The response must be the exact lines from the one that contains "This screenshot has height=502, width=804." through the end of the material, with no pictures and no additional lines.
________
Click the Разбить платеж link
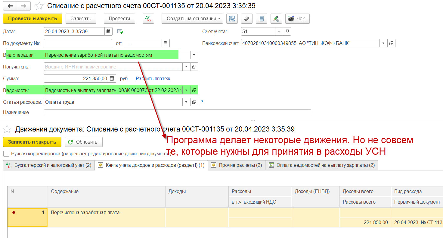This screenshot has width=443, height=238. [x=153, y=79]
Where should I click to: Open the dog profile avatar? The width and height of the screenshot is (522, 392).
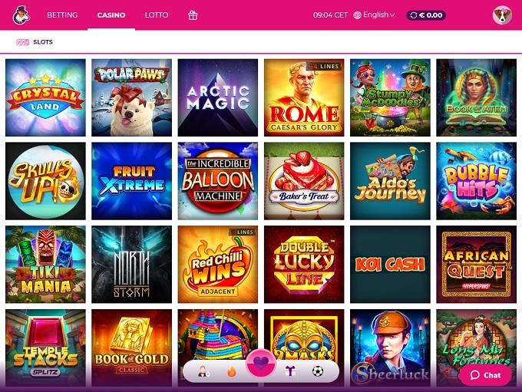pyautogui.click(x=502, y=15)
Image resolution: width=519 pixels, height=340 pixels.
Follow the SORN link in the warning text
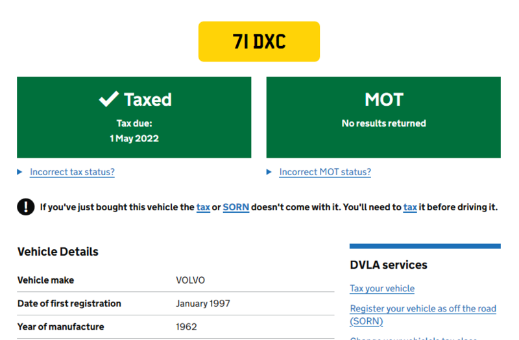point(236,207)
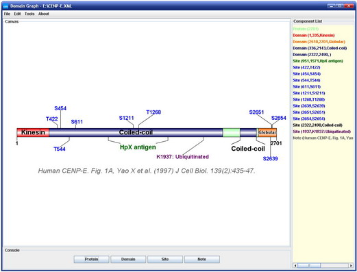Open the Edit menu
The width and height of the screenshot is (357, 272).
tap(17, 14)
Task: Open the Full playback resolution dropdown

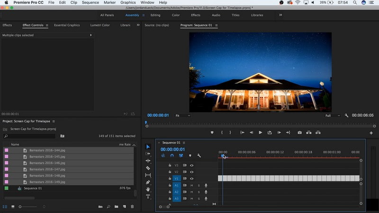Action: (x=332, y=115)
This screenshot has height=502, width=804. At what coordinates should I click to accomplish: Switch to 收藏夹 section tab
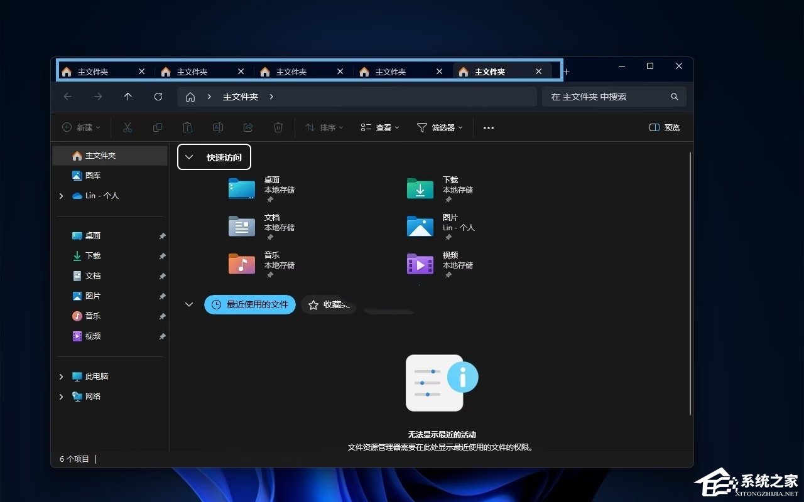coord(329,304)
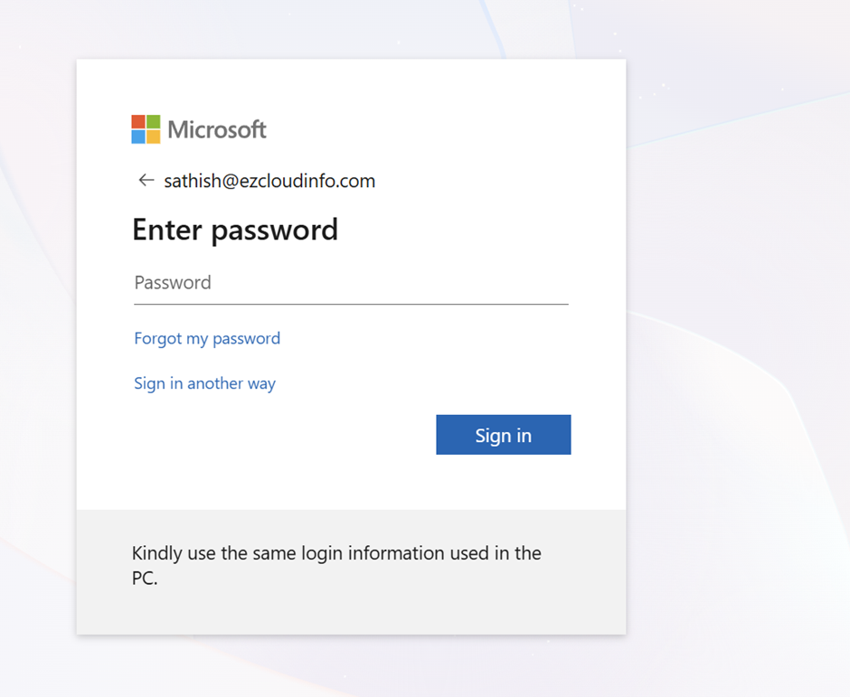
________
Response to the exercise:
This screenshot has height=502, width=804. At what coordinates should I click to accomplish: Switch to 收藏夹 section tab
coord(329,304)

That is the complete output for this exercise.